(Saved entries)
*****
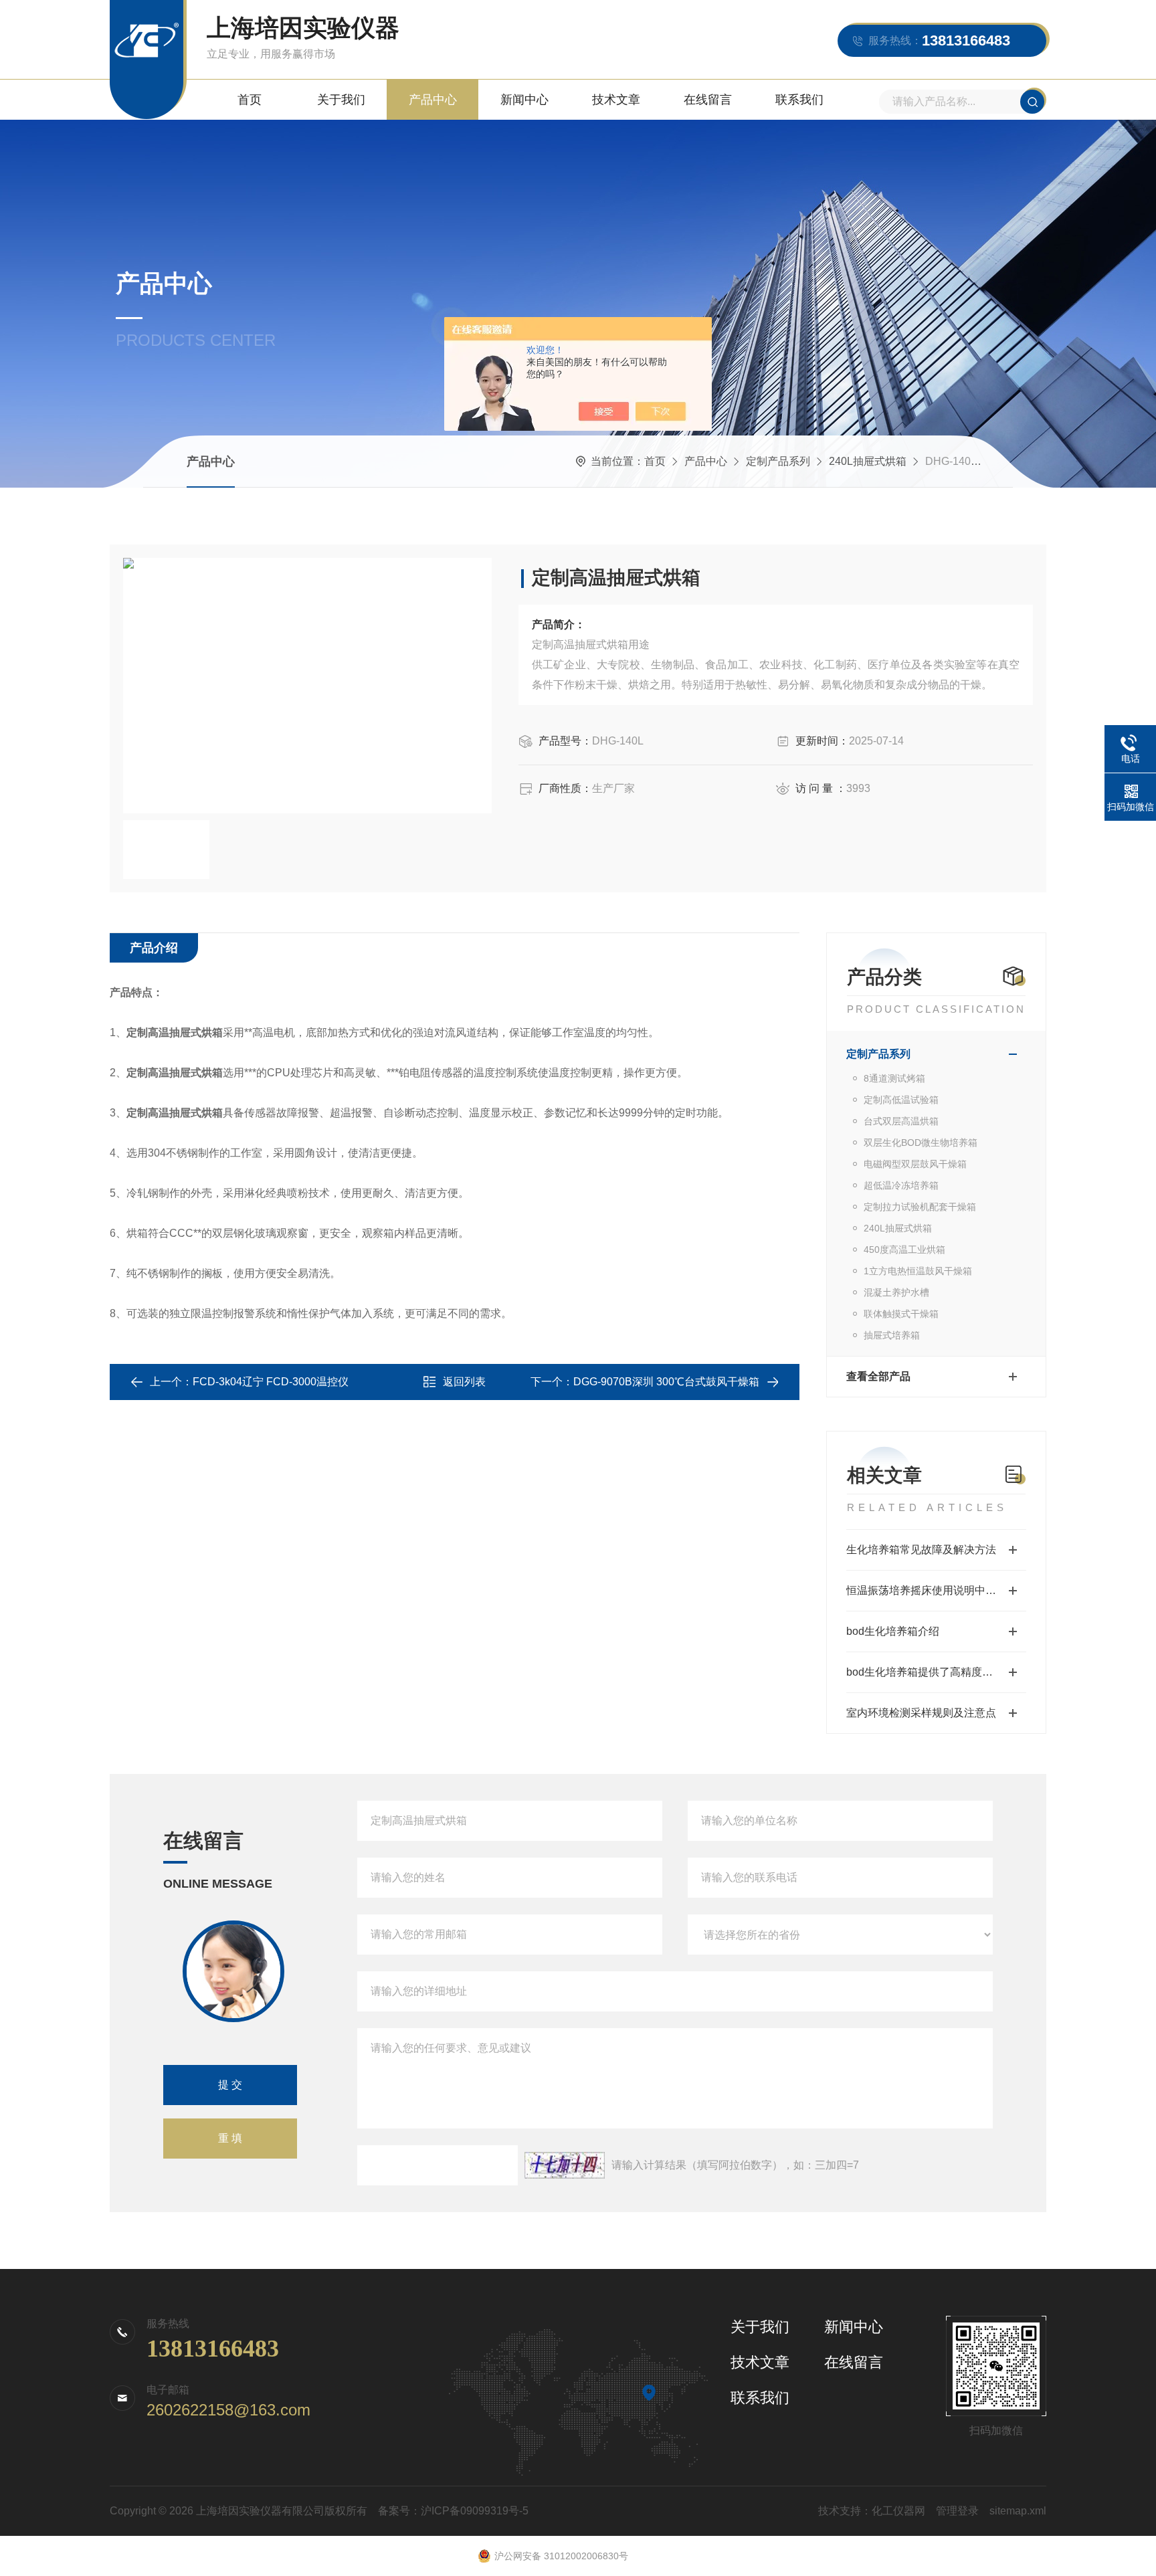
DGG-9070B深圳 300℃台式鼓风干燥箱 (666, 1381)
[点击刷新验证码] (564, 2165)
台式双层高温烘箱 (901, 1121)
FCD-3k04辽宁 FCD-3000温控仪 (271, 1381)
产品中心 (433, 99)
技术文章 (616, 99)
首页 (249, 99)
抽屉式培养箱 (892, 1335)
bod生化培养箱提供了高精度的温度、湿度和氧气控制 (936, 1672)
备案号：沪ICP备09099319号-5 (453, 2510)
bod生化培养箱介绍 (892, 1631)
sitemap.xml (1017, 2510)
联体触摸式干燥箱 (901, 1313)
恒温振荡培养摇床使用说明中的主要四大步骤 (936, 1590)
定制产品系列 (778, 461)
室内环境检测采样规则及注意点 (921, 1712)
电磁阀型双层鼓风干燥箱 (915, 1164)
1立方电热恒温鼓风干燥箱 (918, 1271)
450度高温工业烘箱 (904, 1249)
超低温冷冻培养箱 (901, 1185)
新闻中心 (524, 99)
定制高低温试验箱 (901, 1099)
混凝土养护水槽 (896, 1292)
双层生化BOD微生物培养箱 (920, 1142)
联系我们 (799, 99)
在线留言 (708, 99)
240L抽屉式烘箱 (867, 461)
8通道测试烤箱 (894, 1078)
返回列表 (464, 1381)
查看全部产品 (878, 1376)
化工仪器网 (898, 2510)
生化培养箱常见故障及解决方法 (921, 1549)
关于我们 (341, 99)
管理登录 (957, 2510)
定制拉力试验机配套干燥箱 (920, 1206)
*****
#### WHAT THE TASK REQUIRES
Output the records above exactly as they are, leaving out the pictures.

#### ANSWER AREA
DGG-9070B深圳 300℃台式鼓风干燥箱 (666, 1381)
[点击刷新验证码] (564, 2165)
台式双层高温烘箱 (901, 1121)
FCD-3k04辽宁 FCD-3000温控仪 (271, 1381)
产品中心 (433, 99)
技术文章 (616, 99)
首页 (249, 99)
抽屉式培养箱 (892, 1335)
bod生化培养箱提供了高精度的温度、湿度和氧气控制 (936, 1672)
备案号：沪ICP备09099319号-5 (453, 2510)
bod生化培养箱介绍 (892, 1631)
sitemap.xml (1017, 2510)
联体触摸式干燥箱 (901, 1313)
恒温振荡培养摇床使用说明中的主要四大步骤 (936, 1590)
定制产品系列 (778, 461)
室内环境检测采样规则及注意点 (921, 1712)
电磁阀型双层鼓风干燥箱 (915, 1164)
1立方电热恒温鼓风干燥箱 (918, 1271)
450度高温工业烘箱 (904, 1249)
超低温冷冻培养箱 (901, 1185)
新闻中心 (524, 99)
定制高低温试验箱 (901, 1099)
混凝土养护水槽 (896, 1292)
双层生化BOD微生物培养箱 (920, 1142)
联系我们 (799, 99)
在线留言 (708, 99)
240L抽屉式烘箱 (867, 461)
8通道测试烤箱 (894, 1078)
返回列表 (464, 1381)
查看全部产品 (878, 1376)
化工仪器网 (898, 2510)
生化培养箱常见故障及解决方法 (921, 1549)
关于我们 (341, 99)
管理登录 (957, 2510)
定制拉力试验机配套干燥箱 (920, 1206)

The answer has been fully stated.